百姓は、仕事を切り開いて働く人生であったとみることもできよう。

 武家の場合、男性は外で働き女性は屋敷内の仕事をするという形が多かったが、百姓の女性は養蚕や機織りなどに従事。家職を経営していく上での重要な働き手だった。

 百姓の家に生まれた者は次世代へ引き継ぐ際、少しでも「家」が富んでいるようにと収入を増やす努力をひたすら続けていた。

江戸時代にも派遣労働などの非正規雇用

 戦国時代、戦に動員された百姓たちは江戸時代に武家奉公人となる。当時は1年おきの参勤交代の際に武家奉公人を徴集したが、ほとんどが「人宿(ひとやど)」という斡旋業者から駆り出されていた者たちだった。現代でいう派遣労働に近いものだ。

勤勉の象徴として幼少期の像が日本各地にある二宮尊徳も幕府では非正規雇用に近い形で働いていたという(写真:アフロ)

 また江戸時代後期になると専門職を持つ武士たちが台頭してくる。たとえば農政の手腕を買われて幕府に登用された二宮尊徳(金次郎)などだが、こちらは非正規雇用に近い形だったという。

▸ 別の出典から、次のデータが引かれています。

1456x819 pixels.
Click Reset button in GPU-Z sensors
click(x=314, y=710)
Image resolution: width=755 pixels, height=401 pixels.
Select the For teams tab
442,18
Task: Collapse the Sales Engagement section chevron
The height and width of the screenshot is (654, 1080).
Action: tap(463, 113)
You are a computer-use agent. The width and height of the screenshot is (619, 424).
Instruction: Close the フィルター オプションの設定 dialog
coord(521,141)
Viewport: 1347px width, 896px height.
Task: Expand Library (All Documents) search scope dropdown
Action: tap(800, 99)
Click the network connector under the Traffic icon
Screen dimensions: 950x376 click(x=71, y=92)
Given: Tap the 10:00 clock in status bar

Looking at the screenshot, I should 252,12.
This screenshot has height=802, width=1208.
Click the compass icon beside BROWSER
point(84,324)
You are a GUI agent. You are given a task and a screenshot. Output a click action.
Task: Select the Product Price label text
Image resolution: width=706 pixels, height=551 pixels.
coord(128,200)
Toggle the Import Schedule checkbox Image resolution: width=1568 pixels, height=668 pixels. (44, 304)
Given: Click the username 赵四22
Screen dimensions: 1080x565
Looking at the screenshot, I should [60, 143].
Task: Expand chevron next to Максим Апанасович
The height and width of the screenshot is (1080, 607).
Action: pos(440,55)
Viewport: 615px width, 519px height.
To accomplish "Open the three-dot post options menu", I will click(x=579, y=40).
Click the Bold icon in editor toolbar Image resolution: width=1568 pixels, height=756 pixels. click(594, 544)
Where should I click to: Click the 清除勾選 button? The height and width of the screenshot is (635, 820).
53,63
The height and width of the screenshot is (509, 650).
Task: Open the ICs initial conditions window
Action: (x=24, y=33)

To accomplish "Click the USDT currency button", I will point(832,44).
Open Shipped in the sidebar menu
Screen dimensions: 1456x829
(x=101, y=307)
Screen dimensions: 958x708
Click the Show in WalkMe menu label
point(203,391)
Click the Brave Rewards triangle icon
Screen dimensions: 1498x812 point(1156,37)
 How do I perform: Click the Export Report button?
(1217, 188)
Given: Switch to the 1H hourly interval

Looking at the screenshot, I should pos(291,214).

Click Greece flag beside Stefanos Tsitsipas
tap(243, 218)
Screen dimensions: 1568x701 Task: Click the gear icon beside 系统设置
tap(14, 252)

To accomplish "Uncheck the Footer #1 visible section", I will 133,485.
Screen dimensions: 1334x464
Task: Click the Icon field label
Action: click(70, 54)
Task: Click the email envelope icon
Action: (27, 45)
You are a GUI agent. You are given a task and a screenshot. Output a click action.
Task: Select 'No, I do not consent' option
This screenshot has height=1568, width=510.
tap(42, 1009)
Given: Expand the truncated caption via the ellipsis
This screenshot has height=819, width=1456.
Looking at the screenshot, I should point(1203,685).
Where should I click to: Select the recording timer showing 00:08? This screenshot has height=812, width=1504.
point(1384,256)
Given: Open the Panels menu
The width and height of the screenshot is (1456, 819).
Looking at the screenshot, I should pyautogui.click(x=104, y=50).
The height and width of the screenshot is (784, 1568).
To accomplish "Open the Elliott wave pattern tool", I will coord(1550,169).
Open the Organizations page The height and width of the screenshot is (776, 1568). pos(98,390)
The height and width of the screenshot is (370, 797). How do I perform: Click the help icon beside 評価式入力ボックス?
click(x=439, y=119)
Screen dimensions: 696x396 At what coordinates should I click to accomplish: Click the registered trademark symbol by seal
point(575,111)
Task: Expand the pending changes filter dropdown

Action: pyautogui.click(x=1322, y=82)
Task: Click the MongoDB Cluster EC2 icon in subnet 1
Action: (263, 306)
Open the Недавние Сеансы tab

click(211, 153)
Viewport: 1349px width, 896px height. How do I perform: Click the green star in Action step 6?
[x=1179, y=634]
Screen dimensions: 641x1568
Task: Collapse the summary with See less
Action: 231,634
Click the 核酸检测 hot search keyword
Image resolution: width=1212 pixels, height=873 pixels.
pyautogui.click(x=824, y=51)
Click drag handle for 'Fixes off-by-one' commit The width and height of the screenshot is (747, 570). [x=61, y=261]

幕府職制において、慶応年間に至ってはじめて、個人の技量と階級が対応することが明文化されたのである。現在ではごく当たり前な給与階級制度の芽が、江戸時代の最後の最後に出現する。

「主家・主君を守る務め」から「個を生かした働き方」へと意識が転換していったのが江戸時代だったことがわかる。